Ландшафтный подход аксиологичен. В той мере, в какой аксиологичны идеализации и теоретические построения. Это значит, между прочим, что в выборе между реальностью и моделью этой реальности, идеалом реальности предпочтение отдается модели и идеалу, а не грязи, шероховатостям, неровностям и несовершенствам реальности: «если факты противоречат моей теории, то тем хуже для фактов» (Галилей).
Наконец, средовой подход ситуативен, топичен, хотя топичностьпространства – тавтология. Топическая неопределенность – наиболее адекватная реакция на пространство. «Здесь» и «тут» обладают той же степенью неопределенности, безразмерности и бесконечности, что и «везде», «там» и «где-то». Единственная форма определенности – «вот!» в равной степени относится и к пространству и ко времени. В среде нечто определенное и ограничивающее можно сказать только о субъекте среды, но не о ней самой.
И здесь, на пересечении пространства и времени создается еще одно, фундаментальное и для географии, понятие – ситуация.
Если по одной оси отложить пространство от «тут» до «там», а по другой – время от «сейчас» до «никогда», то задаваемая этими двумя векторами плоскость и будет плоскостью существования ситуации, постольку поскольку в каждой точке этой плоскости существует «здесь и теперь» во всей полноте топики: от совершенно конкретного «вот!», до совершенно неопределенного, по-гуссерлиански эпохального замолкания, архэ.
Здесь даже можно сказать, что ситуация – и есть топика, заполненная логикой и онтологией нашего мышления. Ситуация – это мыслительно обустроенная топика. Кажется, именно так и понимал Dasein Мартин Хайдеггер [22].

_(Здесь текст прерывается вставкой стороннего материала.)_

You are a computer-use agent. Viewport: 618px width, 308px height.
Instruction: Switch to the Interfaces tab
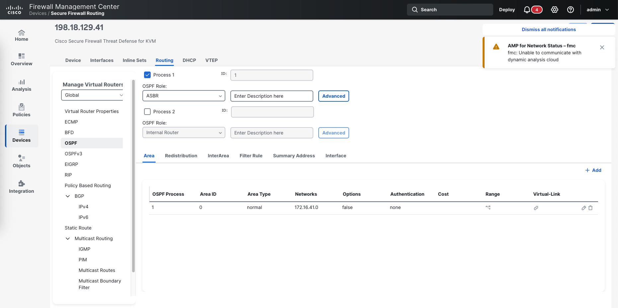tap(102, 60)
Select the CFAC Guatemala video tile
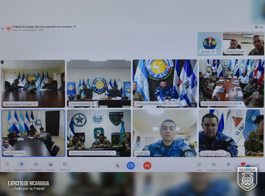The height and width of the screenshot is (196, 265). tap(33, 133)
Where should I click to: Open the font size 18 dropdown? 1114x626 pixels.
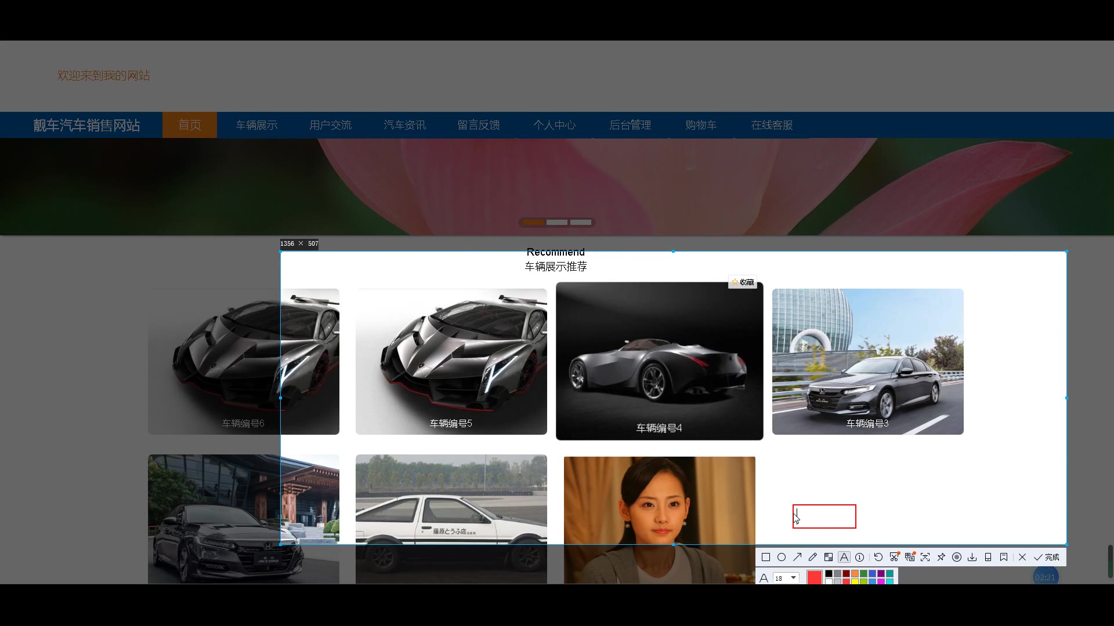[793, 578]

В системе «пространство-время» помимо или наряду со временем можно вводить любой другой вектор, лишь бы у него были ноль, включая понятийный ноль, и бесконечность, включая понятийную бесконечность. Например, человека можно принять за ноль, а Бога – за бесконечность. И тогда по вектору «Бог-человек» можно проставить и даже проградуировать такие понятия и фигуры, как герой, мученик, блаженный, праведник, святой, апостол, ангел, сила, серафим. А можно по вектору смертности разместить в нулевой точке Бога, и тогда на конце вектора, по-видимому, будет находиться задушенный в презервативе сперматозоид. Мы можем даже вводить вектора понимания, познания, постижения, осознания и другие когнитивные вектора, включающие в космос пространства нашу субъектность и наши возможности или способности.
Меняя этот четвертый вектор, можно создавать и плодить всевозможные миры, число которых неисчерпаемо, а можно попытаться построить многомерное универсумальное пространство, имеющее всевозможные направления существования.
И это последнее помогает понять место не как точку геометрического, трехмерного пространства, а как некий знак, метку присутствия. Мы часто бываем вместе, но при этом в разных местах: учитель и его лучшие ученики – в классе на уроке, а отпетый двоешник и поэт – в том же классе вместе с ними, но не на уроке, а в эмпиреях своего воображения. Другой пример: в одну и ту же точку, которая когда-то была местом нашего счастья, мы приходим после разлуки и рыдаем на покинутом некогда пепелище своего счастья, и тогда – это совсем другое место, и мы сами стали другие, уже совсем старые и непохожие на собственную молодость.
Географию можно рассматривать как частный случай хорологии, подобно тому, как Эвклидова геометрия – часть геометрии Римана-Лобачевского [15]. Кроме того, некоторые, наиболее рьяные сторонники математизации географии хотели бы видеть в ней и топологические черты и основания [20]. Действительно, для инженерной географии это крайне важно, особенно в сфере построения транспортных сетей и коммуникаций, инфраструктурного замощения территорий, в тех областях географии, где географии менее всего: там, где мы имеем дело с множественными, массовидными явлениями и процессами, не имеющими заметных территориальных различий или эти различия нами пренебрегаемы: доллар, он и в Африке доллар, такими же полезными свойствами обладает туз и бигмак.